This post is by Mary Wahl, Data Scientist at Microsoft.
We are thrilled to share a new interactive walkthrough illustrating how genetic data can be used to predict a person’s traits using open-source genomics software and data science cloud computing resources available from Microsoft.
As genomic data proliferates, industries ranging from medicine to agriculture and forensics have harnessed the power of machine learning to interpret this data for high-impact applications. Today, doctors can select safe and effective therapies based on a patient’s genetic risk of harmful side effects, or on the predicted susceptibility of a specific tumor or pathogen to drug treatments.
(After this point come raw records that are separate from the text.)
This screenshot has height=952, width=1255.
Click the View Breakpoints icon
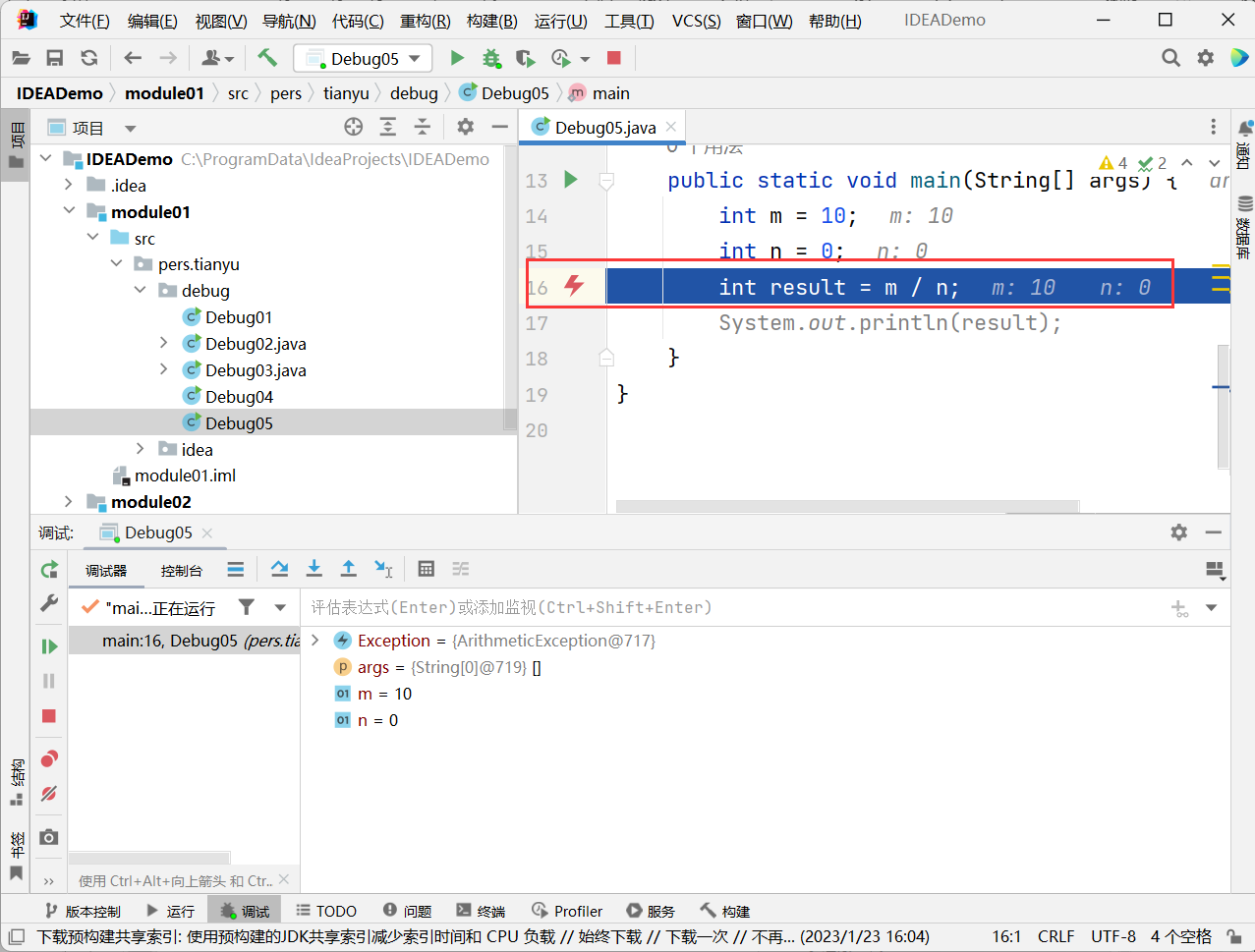pos(49,758)
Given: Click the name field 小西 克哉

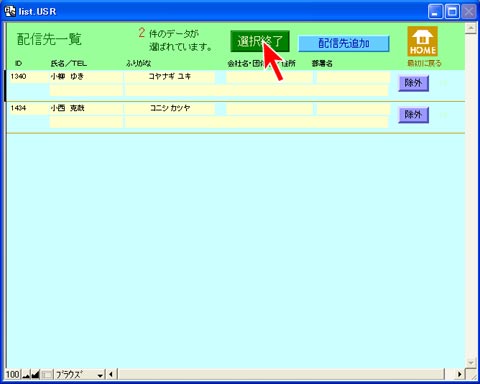Looking at the screenshot, I should [86, 109].
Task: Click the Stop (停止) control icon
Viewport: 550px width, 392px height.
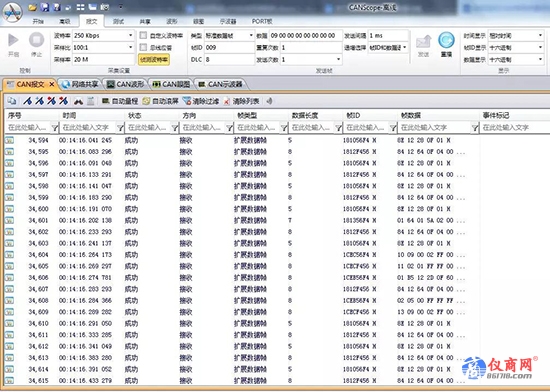Action: 36,40
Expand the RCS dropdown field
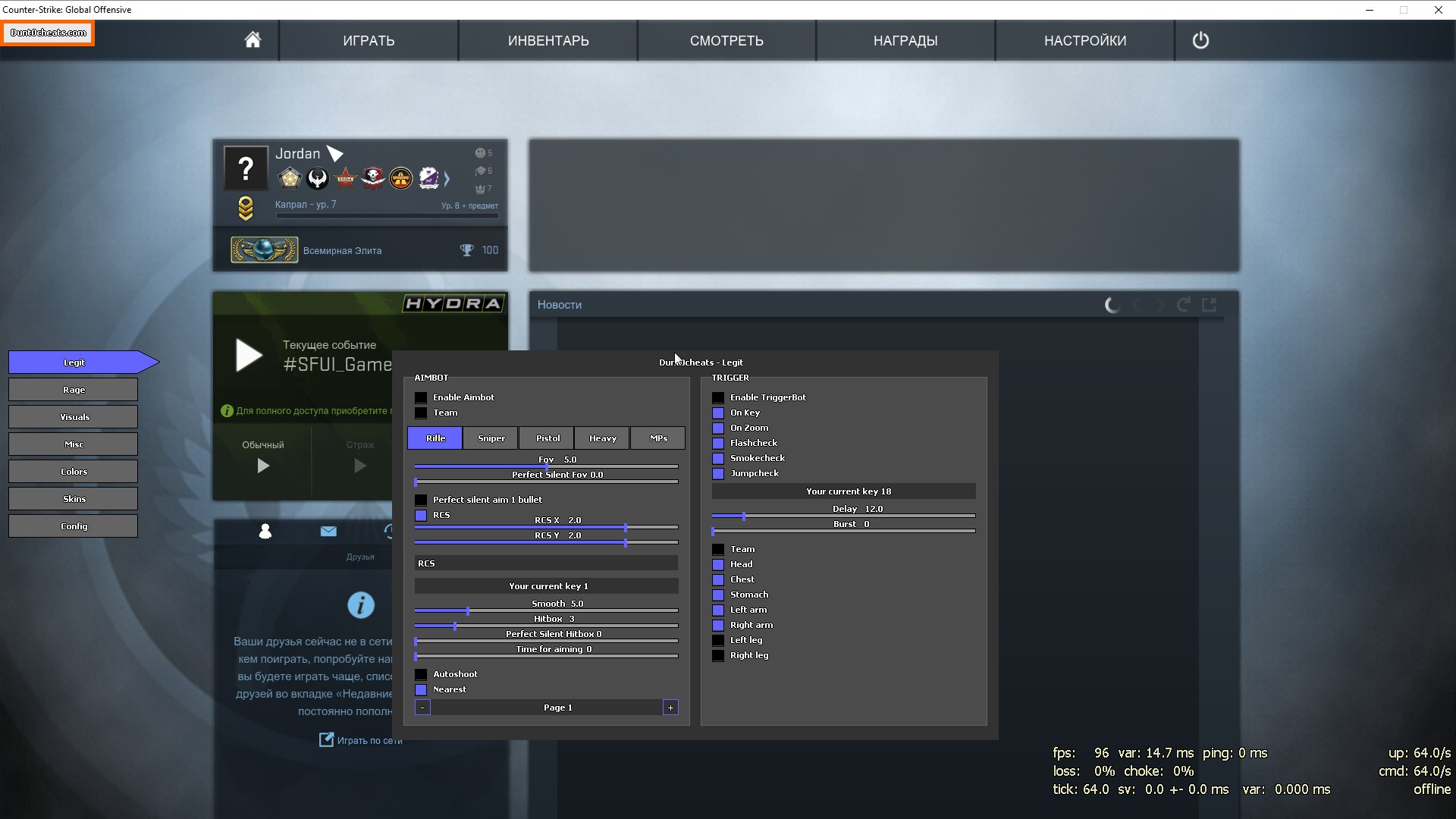Viewport: 1456px width, 819px height. [546, 563]
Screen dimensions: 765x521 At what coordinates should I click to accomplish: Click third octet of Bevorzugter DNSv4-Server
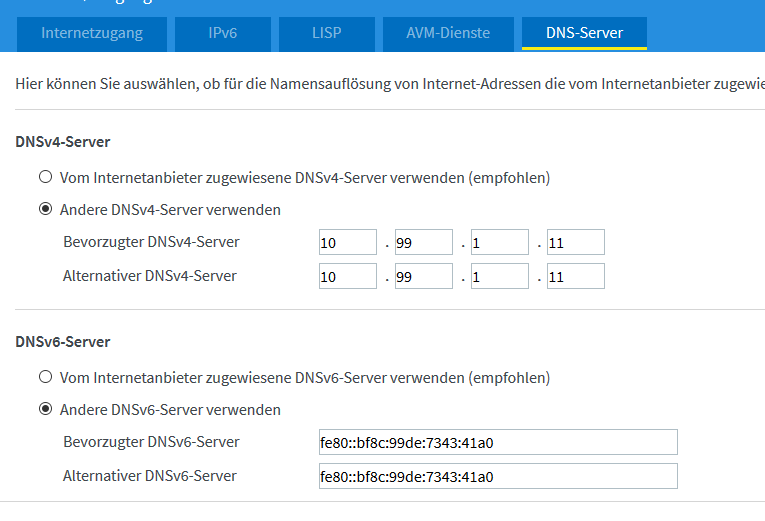tap(500, 243)
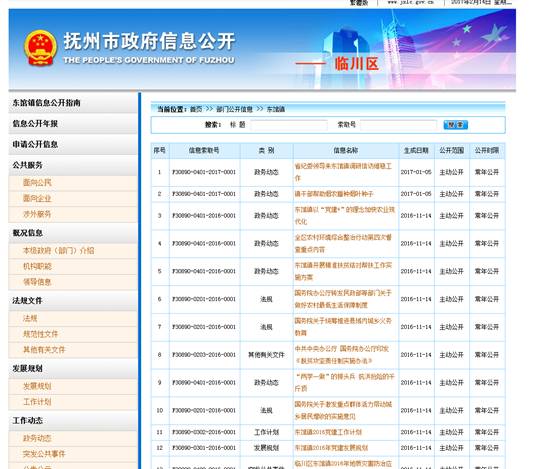This screenshot has height=469, width=554.
Task: Open 领导信息 sidebar link
Action: point(37,282)
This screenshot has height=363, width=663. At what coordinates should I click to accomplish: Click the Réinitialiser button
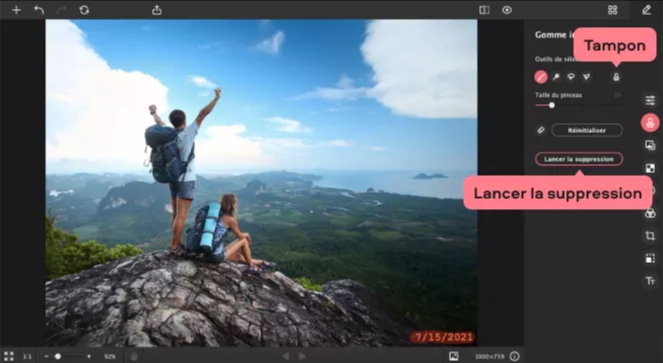click(587, 130)
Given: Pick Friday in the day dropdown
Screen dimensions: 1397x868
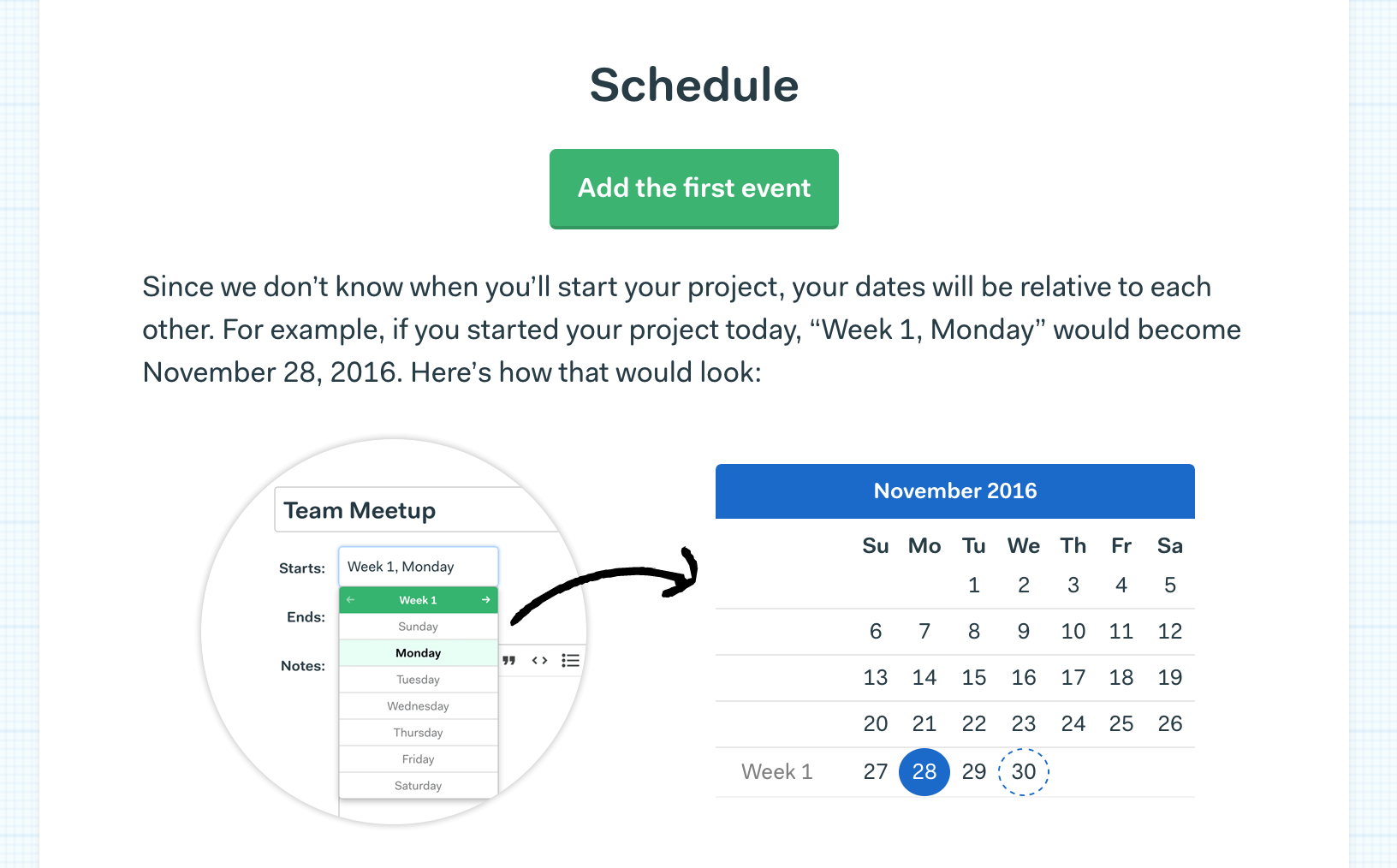Looking at the screenshot, I should tap(419, 759).
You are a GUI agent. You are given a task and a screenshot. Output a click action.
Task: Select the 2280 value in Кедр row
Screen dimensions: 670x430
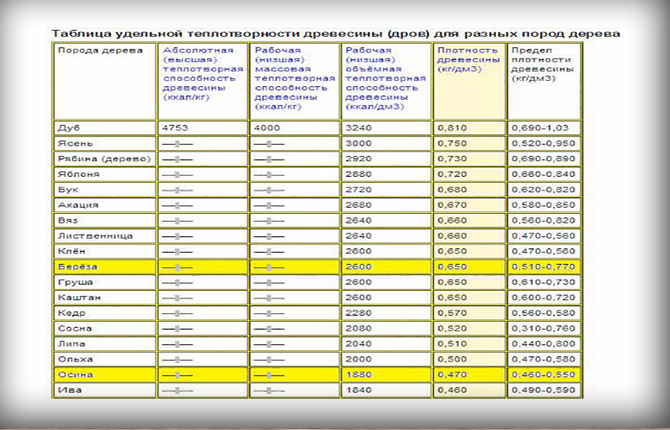tap(359, 312)
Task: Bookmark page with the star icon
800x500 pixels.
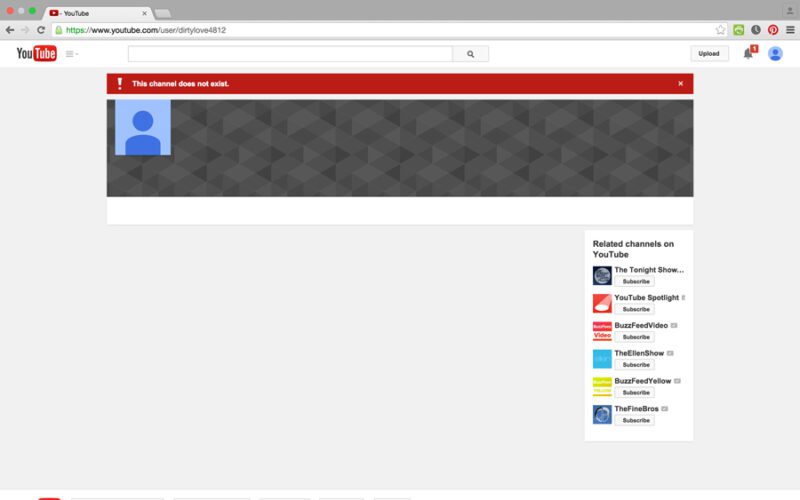Action: (720, 30)
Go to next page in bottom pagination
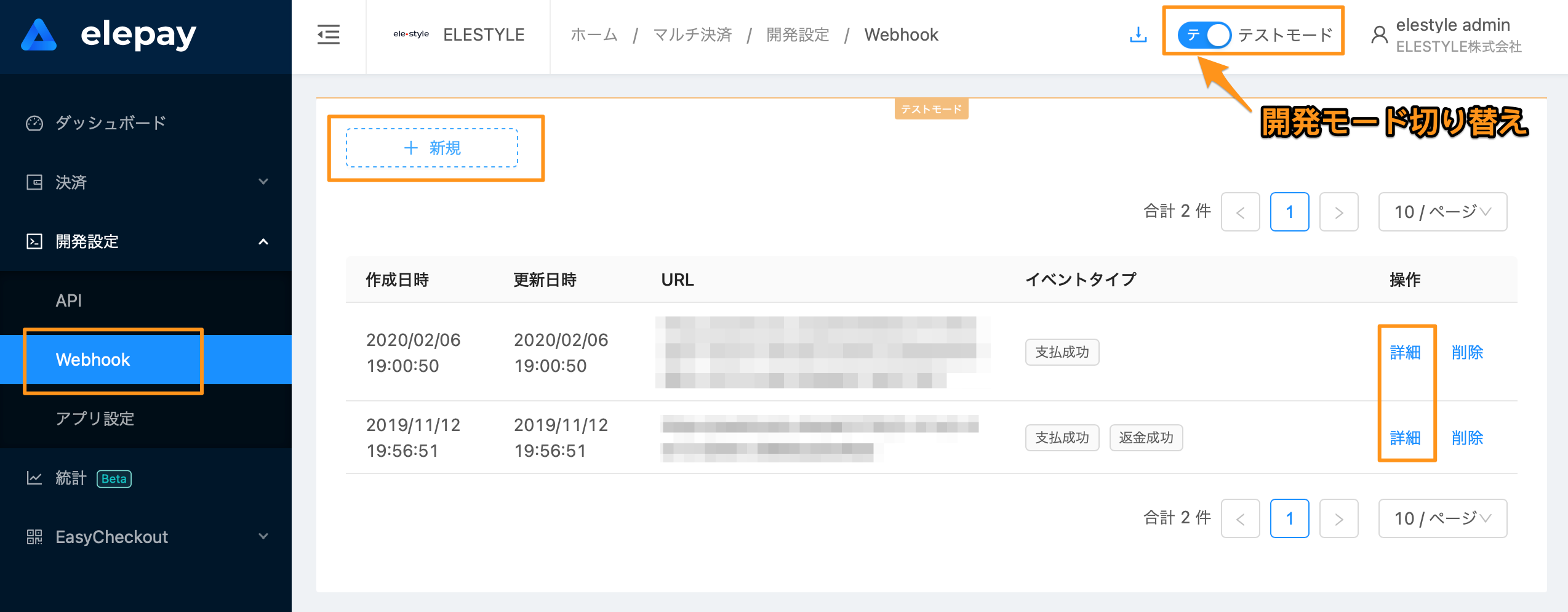The width and height of the screenshot is (1568, 612). coord(1338,518)
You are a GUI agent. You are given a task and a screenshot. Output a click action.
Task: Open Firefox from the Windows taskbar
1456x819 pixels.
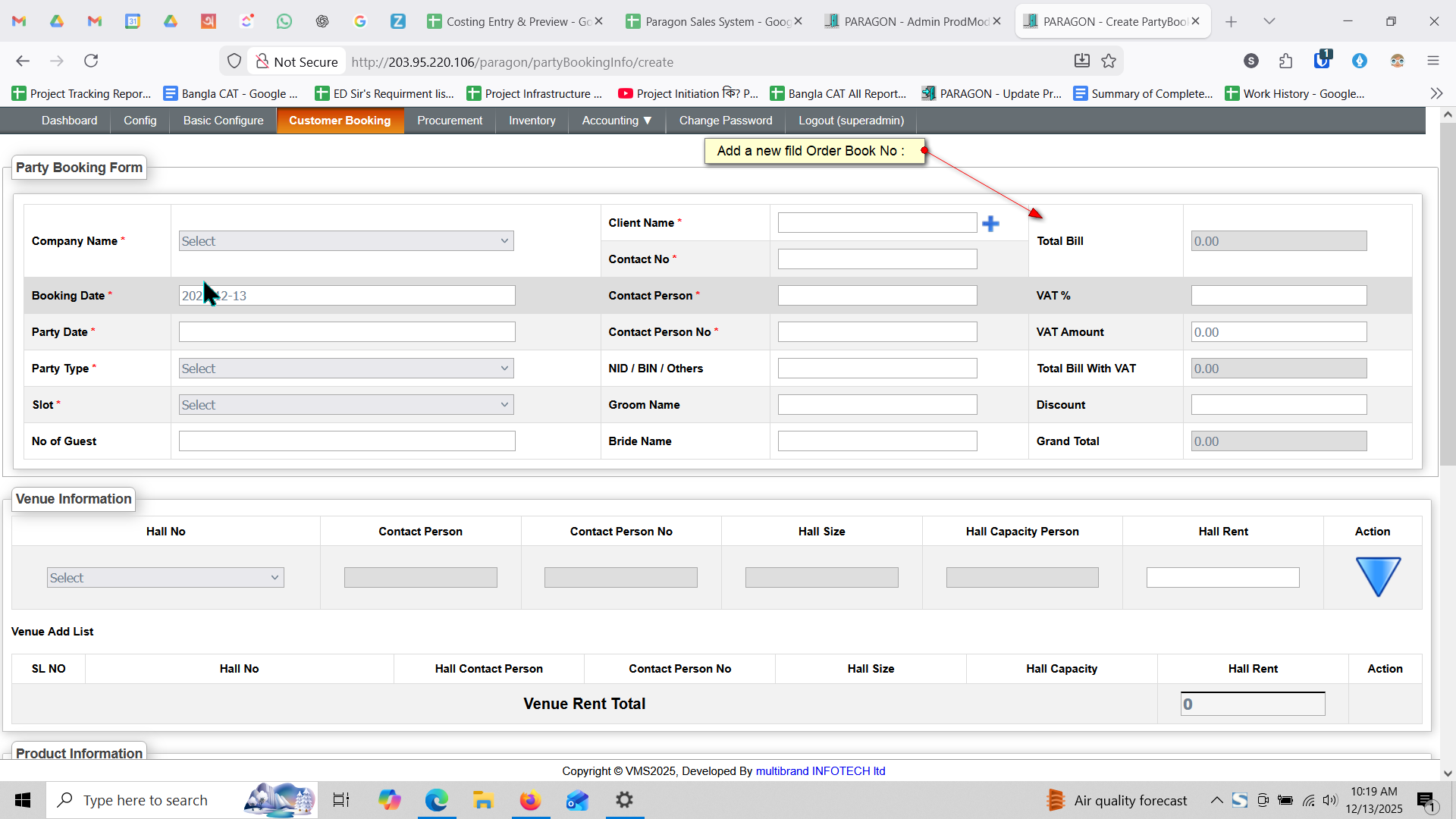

Investigators can determine a suspect or victim’s appearance, even in the absence of witnesses, using DNA evidence from a crime scene. Scientists can find and cultivate naturally-occurring mutations that confer resilience to crops in extreme weather, improving global access to food. All of these applications share the common goal of predicting trait or disease status – in biological parlance, phenotype – from genomic data.
Such applications also face many common challenges that reflect the unique qualities of genomic data. The number of samples available for training a predictive model is often orders of magnitude smaller than the number of genomic features included in the model: overfitting is a frequent issue for such underdetermined problems. Population structure, unrecorded covariates, unobserved genomic variation, and other effects of data collection strategies can confound predictions. Furthermore, since the proportion of these genomic features that directly affect a given trait is typically small, identifying a true association between genomic variants and phenotype can be like finding a needle in a haystack.
Thanks in part to recent algorithmic advancements, Linear Mixed Models (LMMs) have emerged as the industry standard approach for identifying causal features and predicting phenotypes. As with a standard linear model, LMMs include fixed effects for each genomic feature and any recorded covariates, such as age or sex. LMMs also include random effects: in the context of genomic models, these random effects are correlated between individuals on the basis of their genetic similarity. These random effects can account for heritable differences in phenotype that are not reflected by genomic features or covariates, reducing overfitting.
Data scientists and engineers can use our tutorial on Predicting Phenotypes from Genomic Data using Microsoft Azure’s Linux Data Science Virtual Machine as a quick-start guide to applying LMMs in a preconfigured compute context. After completing this walkthrough, users can dynamically scale the virtual machine’s size to accommodate large datasets for their own real-world applications. This tutorial employs FaST-LMM, an open-source algorithm suite developed by Microsoft Research that facilitates result analysis through direct integration with Python and R. To demonstrate the accuracy of the approach, we pair real sequence data from the International HapMap Project with phenotype data simulated in a gallery experiment in Azure Machine Learning Studio.